(Rows of pointing data)
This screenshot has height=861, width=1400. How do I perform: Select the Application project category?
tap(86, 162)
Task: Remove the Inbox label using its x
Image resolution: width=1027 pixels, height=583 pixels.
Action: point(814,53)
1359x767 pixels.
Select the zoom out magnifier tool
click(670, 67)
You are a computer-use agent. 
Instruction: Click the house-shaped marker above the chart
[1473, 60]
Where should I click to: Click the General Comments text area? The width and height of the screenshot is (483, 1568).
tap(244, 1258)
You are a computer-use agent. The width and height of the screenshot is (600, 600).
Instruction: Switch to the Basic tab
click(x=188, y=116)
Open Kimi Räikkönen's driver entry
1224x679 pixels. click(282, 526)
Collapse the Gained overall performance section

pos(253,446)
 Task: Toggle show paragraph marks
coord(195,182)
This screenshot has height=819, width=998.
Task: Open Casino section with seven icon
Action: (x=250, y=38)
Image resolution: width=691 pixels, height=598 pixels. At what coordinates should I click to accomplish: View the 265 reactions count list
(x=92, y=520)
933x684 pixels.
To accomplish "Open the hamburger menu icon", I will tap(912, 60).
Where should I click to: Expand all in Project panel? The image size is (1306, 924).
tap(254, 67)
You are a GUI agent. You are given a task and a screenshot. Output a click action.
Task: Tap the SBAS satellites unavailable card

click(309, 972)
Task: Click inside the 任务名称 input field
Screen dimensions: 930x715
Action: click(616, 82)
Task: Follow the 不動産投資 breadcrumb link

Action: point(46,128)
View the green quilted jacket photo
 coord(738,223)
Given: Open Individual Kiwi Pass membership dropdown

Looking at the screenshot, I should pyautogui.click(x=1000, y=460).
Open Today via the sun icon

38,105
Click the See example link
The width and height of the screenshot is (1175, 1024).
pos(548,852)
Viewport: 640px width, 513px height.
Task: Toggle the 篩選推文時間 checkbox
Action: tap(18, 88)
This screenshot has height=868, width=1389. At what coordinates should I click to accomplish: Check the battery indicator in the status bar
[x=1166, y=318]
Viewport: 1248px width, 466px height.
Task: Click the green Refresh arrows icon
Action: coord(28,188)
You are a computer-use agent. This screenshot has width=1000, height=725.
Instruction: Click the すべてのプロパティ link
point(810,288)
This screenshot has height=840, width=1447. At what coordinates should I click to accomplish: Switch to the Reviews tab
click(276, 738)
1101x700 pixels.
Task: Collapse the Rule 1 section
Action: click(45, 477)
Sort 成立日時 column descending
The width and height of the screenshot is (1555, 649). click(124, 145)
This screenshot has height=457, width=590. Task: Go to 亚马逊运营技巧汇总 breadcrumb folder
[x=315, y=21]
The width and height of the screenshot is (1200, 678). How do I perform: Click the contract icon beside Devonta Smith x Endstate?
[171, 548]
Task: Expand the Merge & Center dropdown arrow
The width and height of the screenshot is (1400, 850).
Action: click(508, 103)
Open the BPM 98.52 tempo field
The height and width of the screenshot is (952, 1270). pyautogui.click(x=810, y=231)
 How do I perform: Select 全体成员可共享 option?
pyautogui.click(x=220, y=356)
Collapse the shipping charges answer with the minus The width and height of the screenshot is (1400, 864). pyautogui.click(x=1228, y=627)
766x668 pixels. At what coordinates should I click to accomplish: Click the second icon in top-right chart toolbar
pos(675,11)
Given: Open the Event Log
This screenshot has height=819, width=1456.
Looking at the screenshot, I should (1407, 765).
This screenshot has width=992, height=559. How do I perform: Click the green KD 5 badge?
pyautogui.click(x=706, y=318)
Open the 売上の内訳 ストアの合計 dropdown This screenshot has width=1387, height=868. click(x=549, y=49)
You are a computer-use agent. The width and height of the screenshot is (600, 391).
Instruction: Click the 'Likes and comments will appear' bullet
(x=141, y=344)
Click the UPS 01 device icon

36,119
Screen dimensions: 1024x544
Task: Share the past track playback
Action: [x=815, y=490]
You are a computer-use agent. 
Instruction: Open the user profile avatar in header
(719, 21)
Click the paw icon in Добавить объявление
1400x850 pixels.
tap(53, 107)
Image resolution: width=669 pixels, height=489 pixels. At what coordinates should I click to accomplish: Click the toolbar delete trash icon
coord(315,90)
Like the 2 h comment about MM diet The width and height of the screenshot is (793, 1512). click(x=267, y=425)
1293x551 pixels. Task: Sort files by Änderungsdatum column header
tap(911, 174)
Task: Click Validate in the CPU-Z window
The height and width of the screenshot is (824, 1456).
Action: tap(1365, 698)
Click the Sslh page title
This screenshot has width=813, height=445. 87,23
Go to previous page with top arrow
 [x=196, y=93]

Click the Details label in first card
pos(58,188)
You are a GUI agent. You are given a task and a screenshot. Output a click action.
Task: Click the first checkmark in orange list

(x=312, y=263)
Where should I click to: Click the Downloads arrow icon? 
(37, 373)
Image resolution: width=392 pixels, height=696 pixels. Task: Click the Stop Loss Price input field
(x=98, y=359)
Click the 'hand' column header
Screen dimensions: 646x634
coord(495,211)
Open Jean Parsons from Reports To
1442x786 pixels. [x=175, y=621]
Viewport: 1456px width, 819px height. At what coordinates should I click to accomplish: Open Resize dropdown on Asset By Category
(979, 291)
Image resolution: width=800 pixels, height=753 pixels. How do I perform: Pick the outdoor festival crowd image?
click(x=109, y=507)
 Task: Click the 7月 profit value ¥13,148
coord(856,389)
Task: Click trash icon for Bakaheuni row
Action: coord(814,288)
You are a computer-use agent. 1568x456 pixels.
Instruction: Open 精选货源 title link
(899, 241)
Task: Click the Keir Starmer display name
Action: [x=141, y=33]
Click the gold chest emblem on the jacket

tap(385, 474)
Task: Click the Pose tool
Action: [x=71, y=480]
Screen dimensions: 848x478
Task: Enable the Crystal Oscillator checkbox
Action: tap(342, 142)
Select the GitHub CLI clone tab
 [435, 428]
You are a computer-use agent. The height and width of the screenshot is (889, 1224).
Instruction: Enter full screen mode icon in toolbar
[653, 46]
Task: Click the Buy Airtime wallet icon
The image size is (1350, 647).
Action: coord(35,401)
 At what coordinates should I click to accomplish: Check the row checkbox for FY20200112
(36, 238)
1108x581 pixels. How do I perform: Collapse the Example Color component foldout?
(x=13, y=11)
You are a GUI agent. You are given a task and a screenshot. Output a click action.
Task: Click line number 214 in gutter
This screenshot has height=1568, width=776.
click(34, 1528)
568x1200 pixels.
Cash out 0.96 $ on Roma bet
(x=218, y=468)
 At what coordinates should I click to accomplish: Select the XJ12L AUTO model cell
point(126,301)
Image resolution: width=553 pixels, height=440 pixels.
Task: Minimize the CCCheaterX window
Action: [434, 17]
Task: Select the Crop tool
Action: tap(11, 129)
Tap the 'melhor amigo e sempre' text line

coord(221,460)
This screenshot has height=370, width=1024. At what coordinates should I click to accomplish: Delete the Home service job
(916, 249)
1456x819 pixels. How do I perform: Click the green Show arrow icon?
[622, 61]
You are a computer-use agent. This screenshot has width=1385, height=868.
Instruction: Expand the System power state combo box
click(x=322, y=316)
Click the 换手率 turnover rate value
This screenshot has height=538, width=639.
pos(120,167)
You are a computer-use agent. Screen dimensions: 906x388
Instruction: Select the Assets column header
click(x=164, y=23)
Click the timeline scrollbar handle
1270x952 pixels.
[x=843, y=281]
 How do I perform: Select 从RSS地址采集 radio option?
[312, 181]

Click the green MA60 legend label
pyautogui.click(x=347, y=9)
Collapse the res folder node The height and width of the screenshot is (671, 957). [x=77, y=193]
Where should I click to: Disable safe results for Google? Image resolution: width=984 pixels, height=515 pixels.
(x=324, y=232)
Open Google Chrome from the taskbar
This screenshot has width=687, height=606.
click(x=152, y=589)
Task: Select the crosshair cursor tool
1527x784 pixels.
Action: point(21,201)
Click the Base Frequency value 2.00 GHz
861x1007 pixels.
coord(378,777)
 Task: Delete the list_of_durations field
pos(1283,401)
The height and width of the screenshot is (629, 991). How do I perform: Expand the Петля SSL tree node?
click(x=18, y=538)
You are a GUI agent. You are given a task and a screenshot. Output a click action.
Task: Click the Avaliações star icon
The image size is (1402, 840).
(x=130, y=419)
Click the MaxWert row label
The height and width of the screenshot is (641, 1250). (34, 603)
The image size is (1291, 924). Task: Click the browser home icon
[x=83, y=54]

#### REQUIREMENT:
Render the stretch of the listing from the line containing "The height and width of the screenshot is (629, 991)." through its end as a numbered list, omitting blank lines.

#### TASK RESULT:
1. The height and width of the screenshot is (629, 991). How do I perform: Expand the Петля SSL tree node?
2. click(x=18, y=538)
3. You are a GUI agent. You are given a task and a screenshot. Output a click action.
4. Task: Click the Avaliações star icon
5. The image size is (1402, 840).
6. (x=130, y=419)
7. Click the MaxWert row label
8. The height and width of the screenshot is (641, 1250). (34, 603)
9. The image size is (1291, 924). Task: Click the browser home icon
10. [x=83, y=54]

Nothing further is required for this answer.